Keywords: Thymoma, Lymphoma, acetylcholine receptors, Myasthenia gravis, Case report

Abstract

Thymoma, also known as thymic epithelial tumor (TET), is a rare type of cancer originating from the epithelial cells of the thymic gland. Approximately one-third of thymoma patients develop myasthenia gravis (MG), predominantly associated with the cortical (type B) subtype. A 31-year-old woman presented to the hospital
with initial complaints of dyspnea, chest pain, hoarseness, dysphagia, and weight loss. In July 2024, she developed diplopia and left palpebral ptosis, and by September 2024, she was diagnosed with myasthenia gravis. Vital signs, physical examination, and laboratory findings were within normal limits. Thoracic CT
scan revealed an anterior mediastinal mass displacing mediastinal structures to the right, suspicious for thymoma, and biopsy and histopathological evaluation confirmed a type A thymoma. During hospitalization, the patient experienced respiratory failure necessitating ICU admission, endotracheal intubation, and
tracheostomy. Currently, clinical improvement is noted following treatment with pyridostigmine bromide 60 mg and chemotherapy. Thymoma is the most common epithelial neoplasm of the thymus found in the anterior mediastinum. It ranges from benign and may resemble thymic carcinoma or lymphoma in presentation.

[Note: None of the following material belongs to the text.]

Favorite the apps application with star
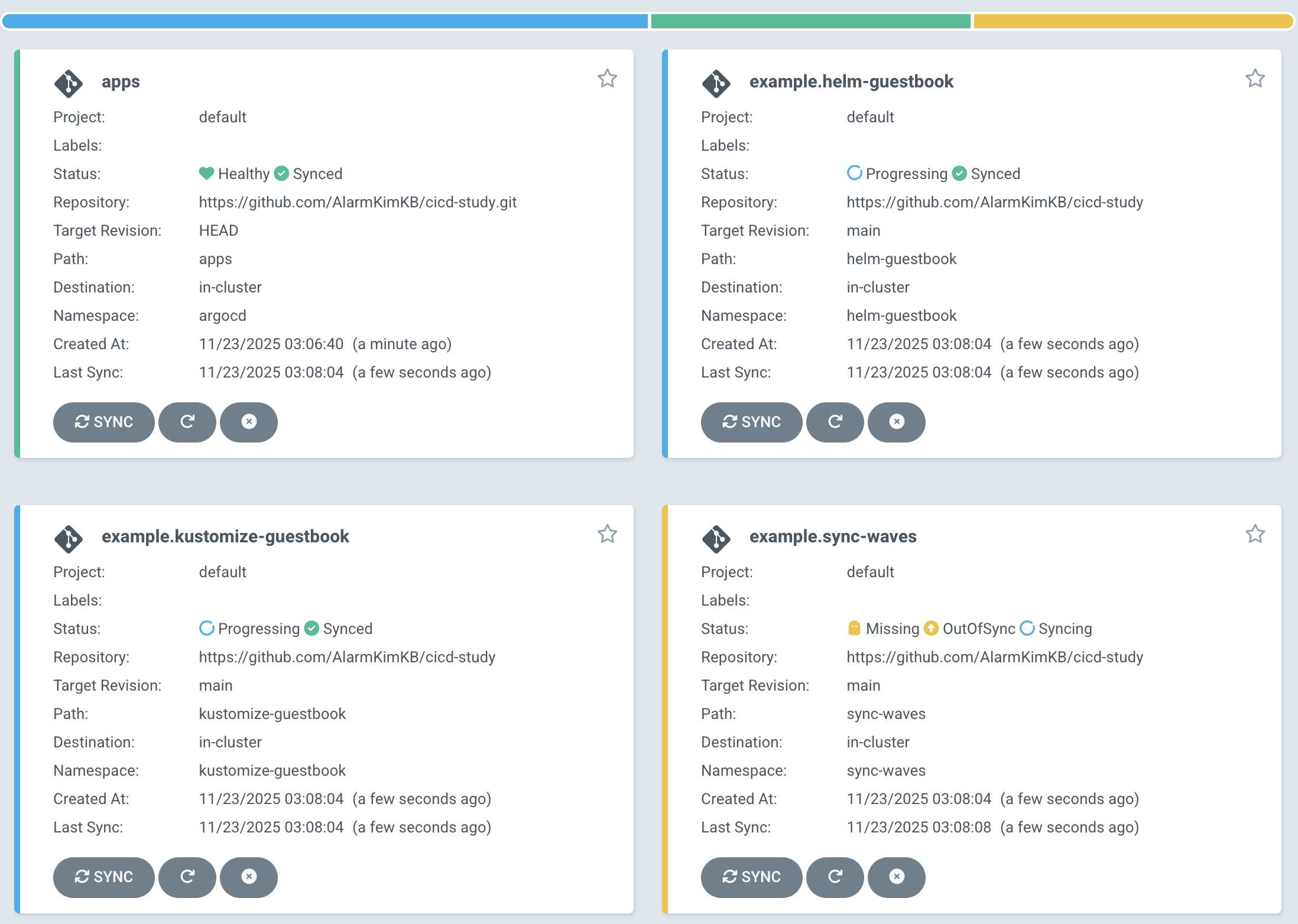Image resolution: width=1298 pixels, height=924 pixels. 607,79
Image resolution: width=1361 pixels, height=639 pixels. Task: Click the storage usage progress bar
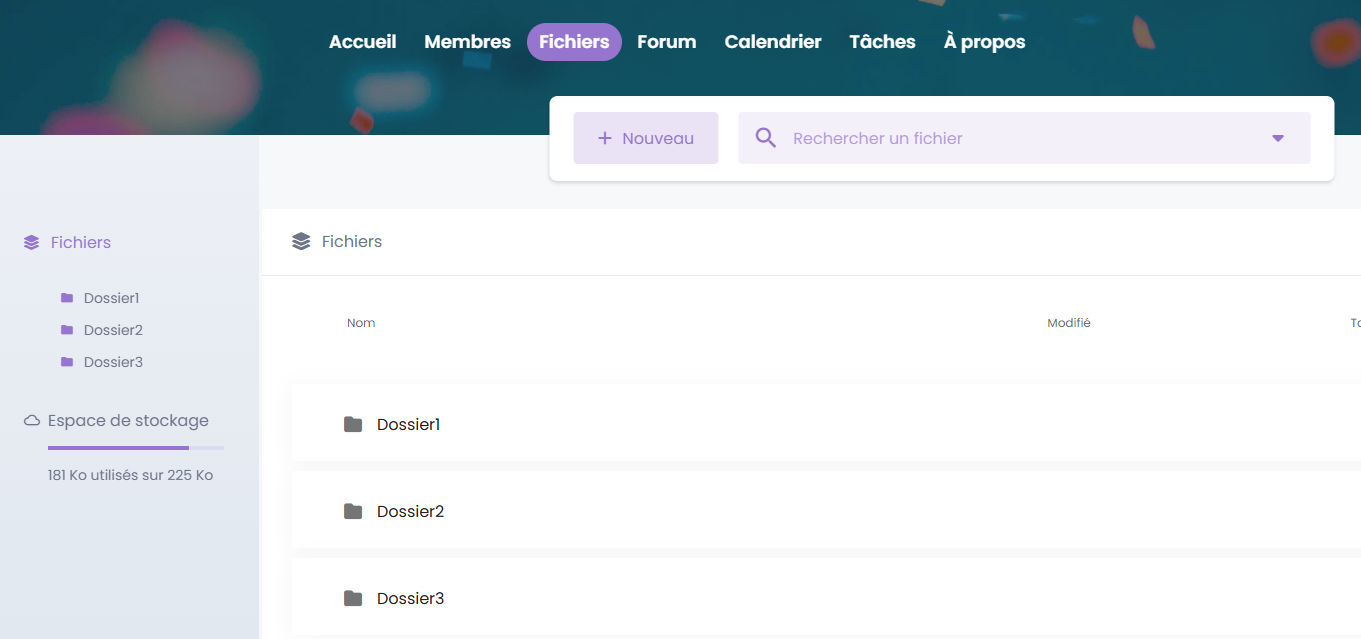135,448
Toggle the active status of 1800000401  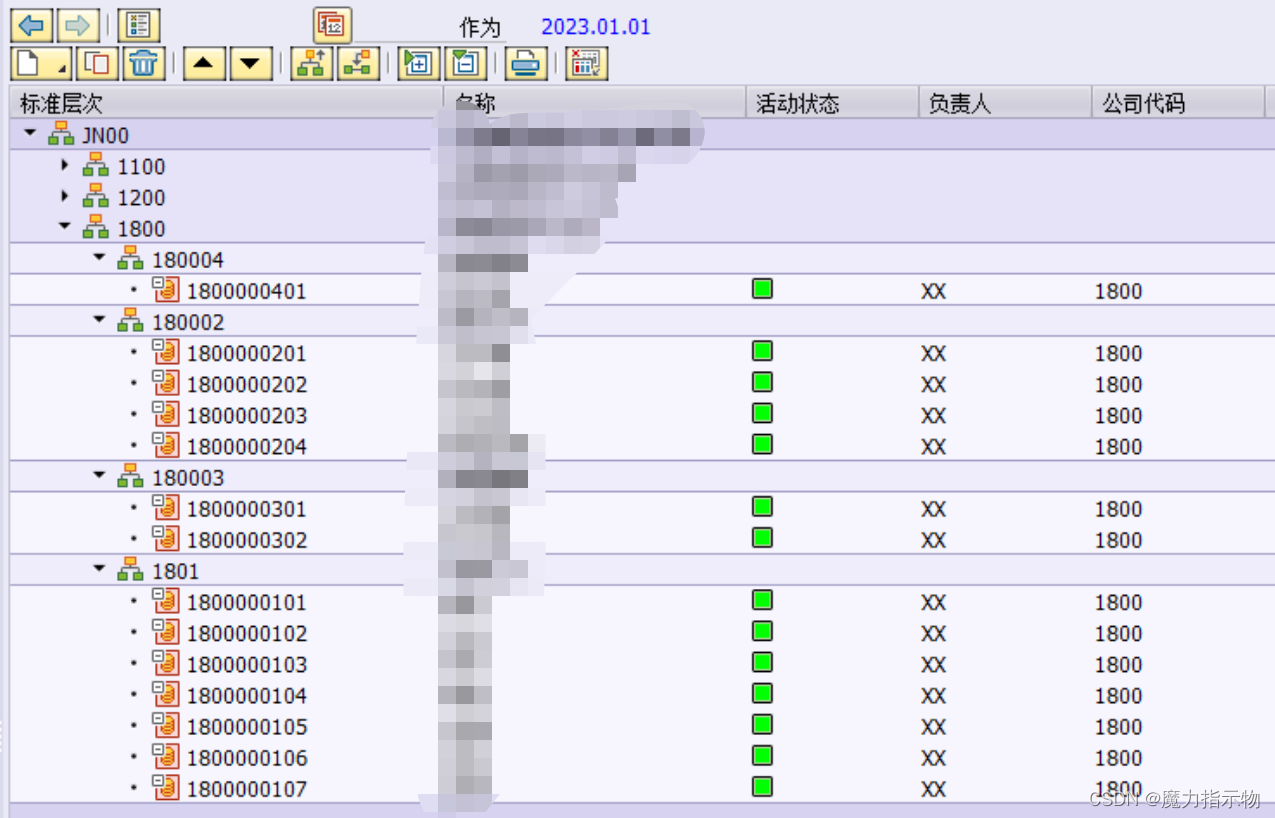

Definitive diagnosis requires histopathological confirmation. Myasthenia gravis is an autoimmune disorder frequently associated with thymoma, characterized by autoantibodies targeting acetylcholine receptors (AChR) at the neuromuscular junction, causing fluctuating muscle weakness. Epidemiological data indicate that
around 15% of thymoma patients develop MG, whereas approximately 50% of MG patients harbor a thymoma. Prognosis and recovery depend on thymoma stage, therapeutic response, and MG severity. Relationship between thymoma and MG in this case involves autoimmune mechanisms where thymoma induces immune
dysregulation, promoting autoreactive T-cells and autoantibodies against AChR, disrupting neuromuscular transmission. Management of thymoma complicated by MG requires multimodal therapy, including thymectomy, immunosuppression, plasmapheresis, chemotherapy, and symptomatic treatment. This case of a
31-year-old female with medullary type A thymoma and MG was managed with a multimodal therapeutic approach including chemotherapy.